## Exercise task
Copy word for word the stretch from the line containing "Given: Click the" through the end of the records below, leaving out any pictures.
* start *
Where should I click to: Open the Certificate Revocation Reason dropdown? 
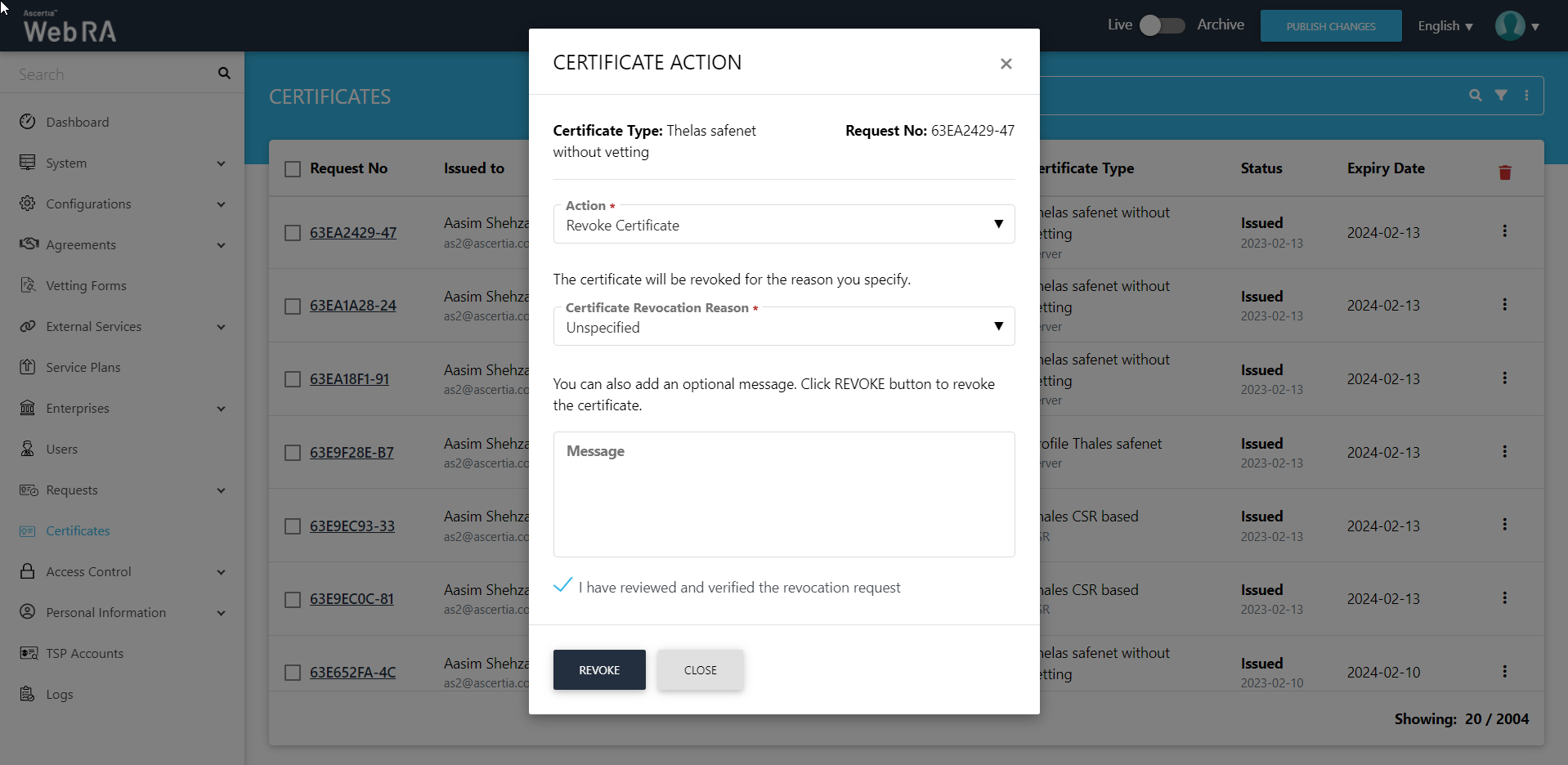[x=783, y=327]
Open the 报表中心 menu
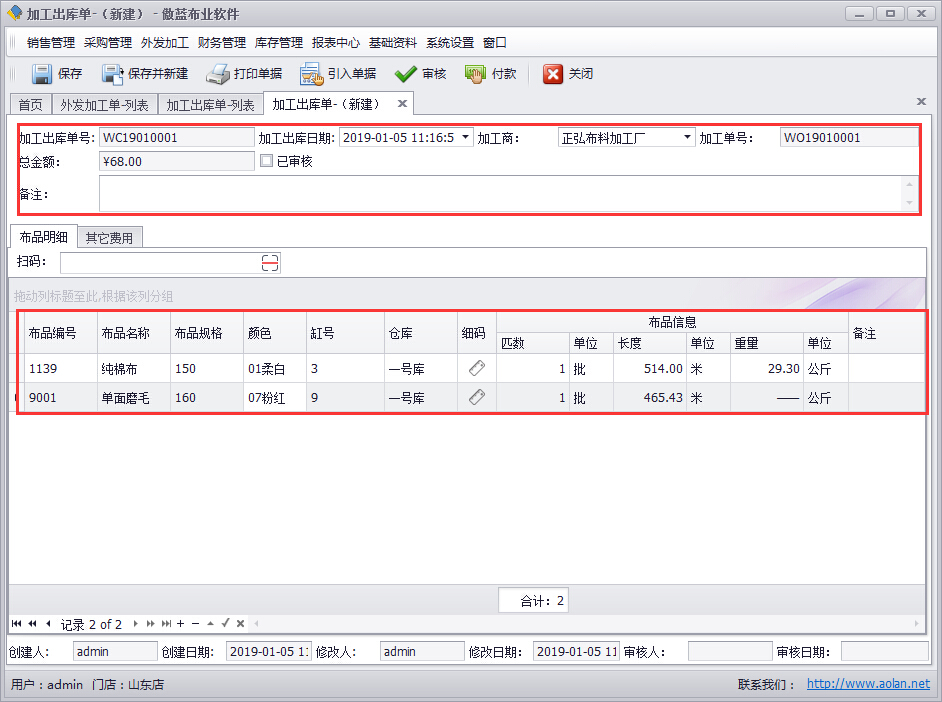 pos(335,43)
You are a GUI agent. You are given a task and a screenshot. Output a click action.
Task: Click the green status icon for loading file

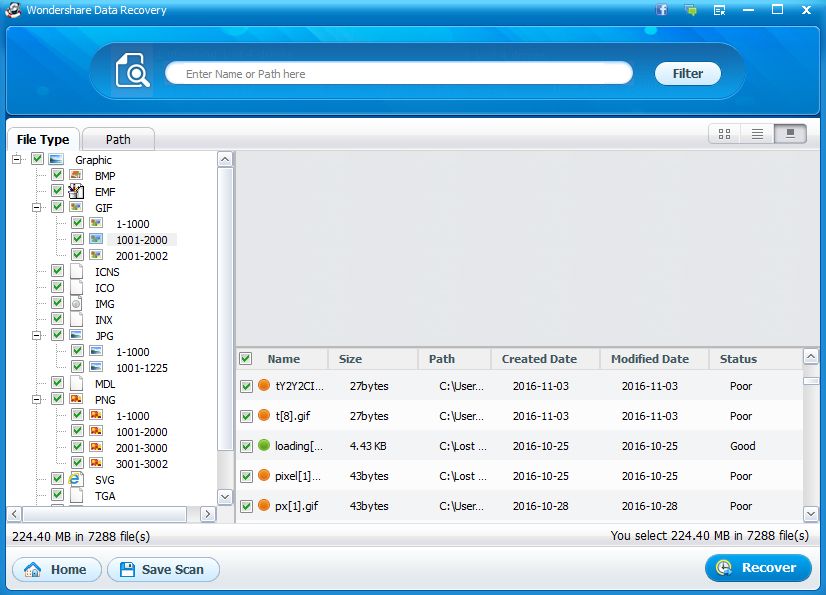[264, 446]
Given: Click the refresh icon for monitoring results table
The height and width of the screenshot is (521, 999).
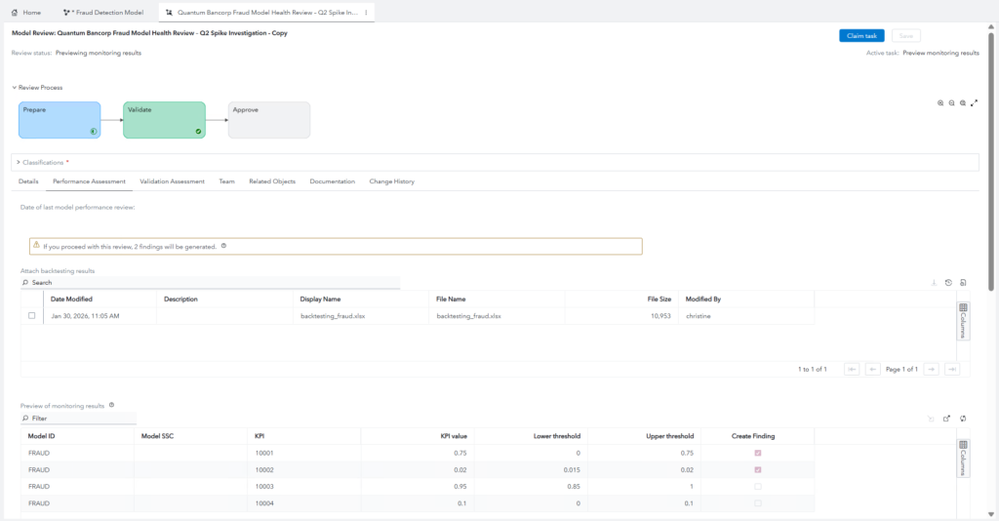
* end *
## Response to this exercise
Given: Click the refresh icon for monitoring results table
The height and width of the screenshot is (521, 999).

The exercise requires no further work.